You mention controls, and of course this is one of the first differences that come to mind. But the way games are consumed on mobile is also very different: shorter but more frequent sessions, which require more immediate gameplay, and a progression that can easily be left off and resumed later. When we design GO games, all these constraints are at the heart of our reflections.
This is the cool thing about Square Enix Montréal: we’re creating our own space, at the intersection between existing triple-A universes and more compact games designed for mobile.
How big is the Square Enix Montreal team and how did you work together during the creation process?
The team on Lara Croft GO was 10 people on average, starting around 5 in pre-production, and going up to 15 for the last stretch.
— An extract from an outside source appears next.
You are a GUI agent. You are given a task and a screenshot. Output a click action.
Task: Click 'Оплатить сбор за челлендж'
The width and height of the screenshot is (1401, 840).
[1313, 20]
Working on a Lara Croft game is a child’s dream, but it’s also a lot of responsibility.Antoine Routon
Initially there is high-level vision, but this is just a loose framework that constantly evolves. To really flesh out the game, we need ideas. And everybody in the team has ideas, so we try, we discuss, we discard the ones that don’t work and refine the ones that do.
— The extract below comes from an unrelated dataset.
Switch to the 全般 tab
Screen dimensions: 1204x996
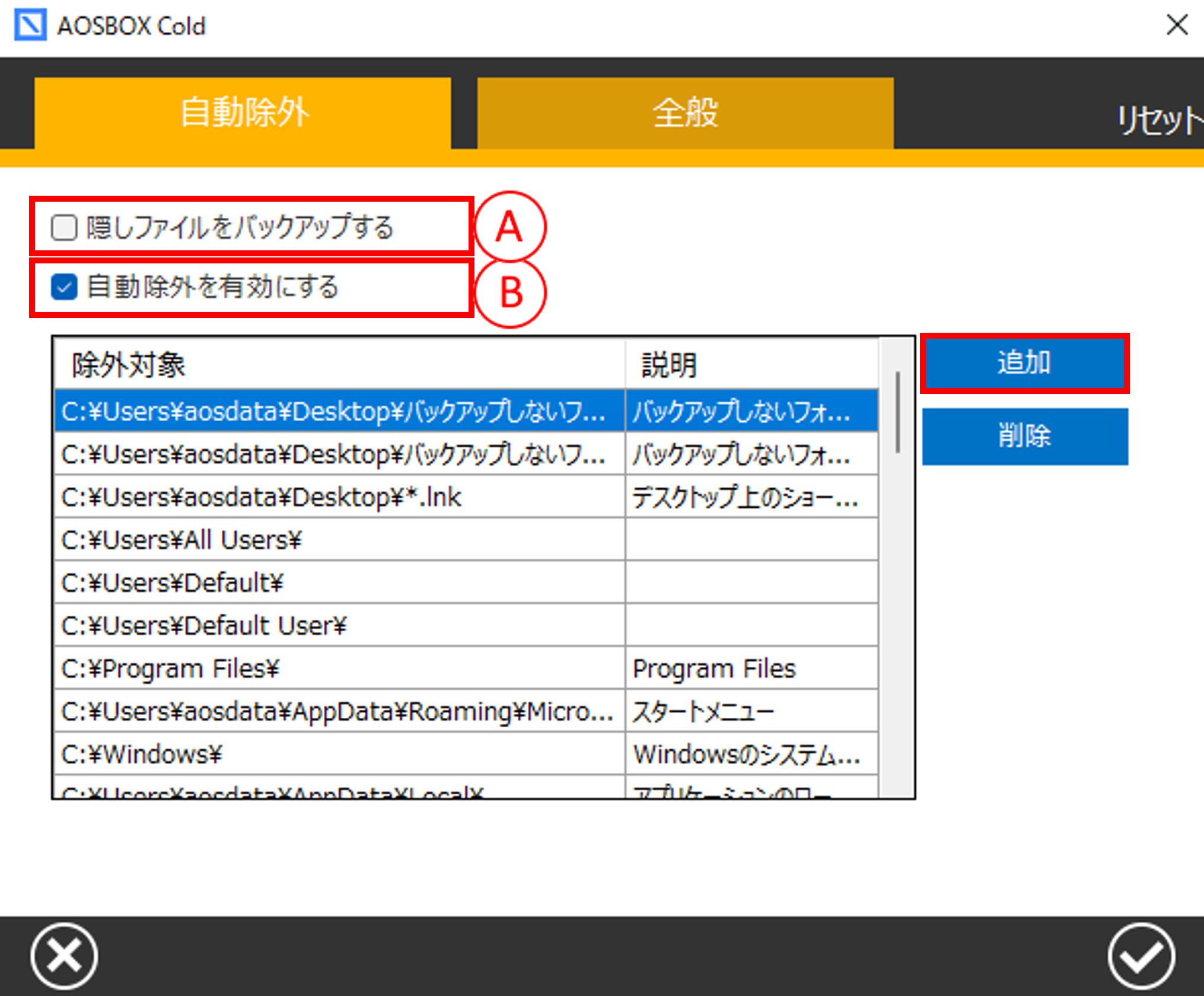[x=685, y=113]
It’s an extremely iterative process, which also modifies what we thought the game was going to be. In a way, the game reveals itself to us.
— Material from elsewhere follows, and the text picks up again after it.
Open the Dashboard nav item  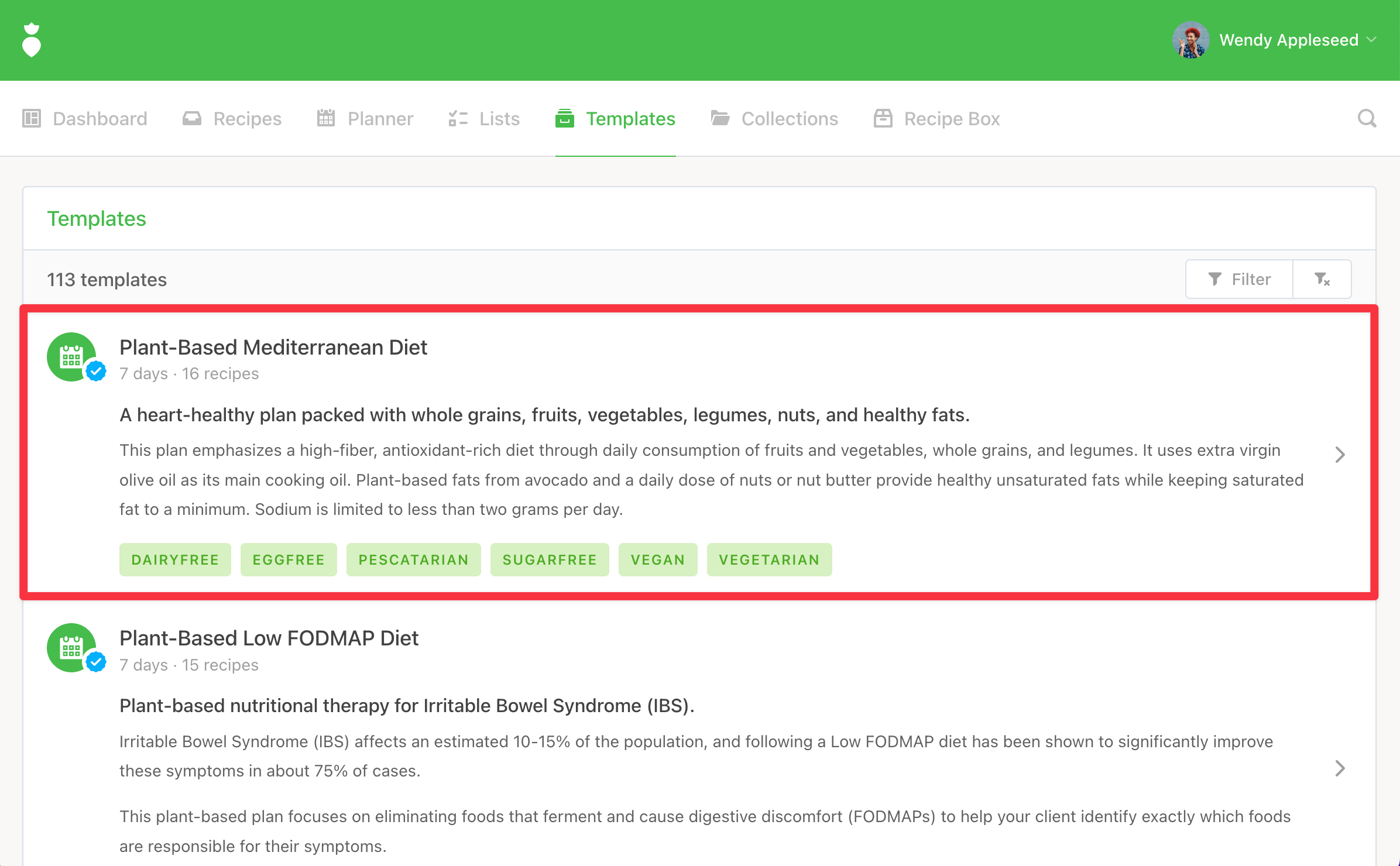85,119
What is your favourite level of the game and why?
I really like the “Canyon of a Thousand Snakes”, in the Maze of Snakes. I like how Lara is progressing along this steep cliff.
At the beginning, you can see the second puzzle from the first if you peek through the trees. The little grotto for the third puzzle is pretty cool too, bringing you inside the mountain before you end on top it.
In one level, you really feel like you’re traversing this environment and not “just” solving puzzles. It’s also the first level to introduce the spear, which is one of the fundamental mechanics of our game.
How did you go about crafting the game’s visual aesthetics?
We were inspired by the very first Tomb Raider, from 20 years ago. Back then, the PlayStation 1 could not display a lot of polygons, and the "low-poly" style of the first instalment in the series was actually a technical constraint! Everything was very cubic and faces were very large.
Daniel Lutz, our game director, started to wonder: what if we could make the cool 2015 version of this low-poly style? We started to experiment with this, and this is how the visual direction of Lara Croft GO emerged.
How important is sound to Lara Croft GO?
We see Lara Croft GO as an experience. Visuals are important but audio is just as essential, and this was a great medium to give a different take on what you might expect from a Lara Croft game.
Also, because this is a puzzle game, we knew we wanted something more atmospheric that wouldn’t impede your capacity to think.
With all these constraints in mind, we worked hard with Pixel Audio, a small studio in Montréal… and I think we found a mix that works pretty well!
What were the main development tools you used?
We’re using Unity and we’re very happy about it: it allows us to focus on making games rather than spending time on building an engine that works across all mobile environments.
What were the main challenges you encountered during development, and how did you overcome them?
Working on a Lara Croft game is a child’s dream, but it’s also a lot of responsibility. We wanted to come up with a fresh new take on Lara's adventures, but it was also important for us to respect the existing universe and the very rich body of work established in more than 15 games spanning over 20 years.
Crystal Dynamics - Tomb Raider's brand owners – were very helpful in helping us understanding the license. Lara’s outfits we offer in game are the perfect example: with the help of the Community Manager at Crystal Dynamics, we have been able to choose the most popular outfits, to make sure we please the fans!
What plans do you have for the franchise moving forward?
We’re exploring different avenues. We have released three games in two years, and this is only the beginning.
What is certain is that aim at delivering mobile games of the highest quality. That's a lot of work, but it is an amazing mandate!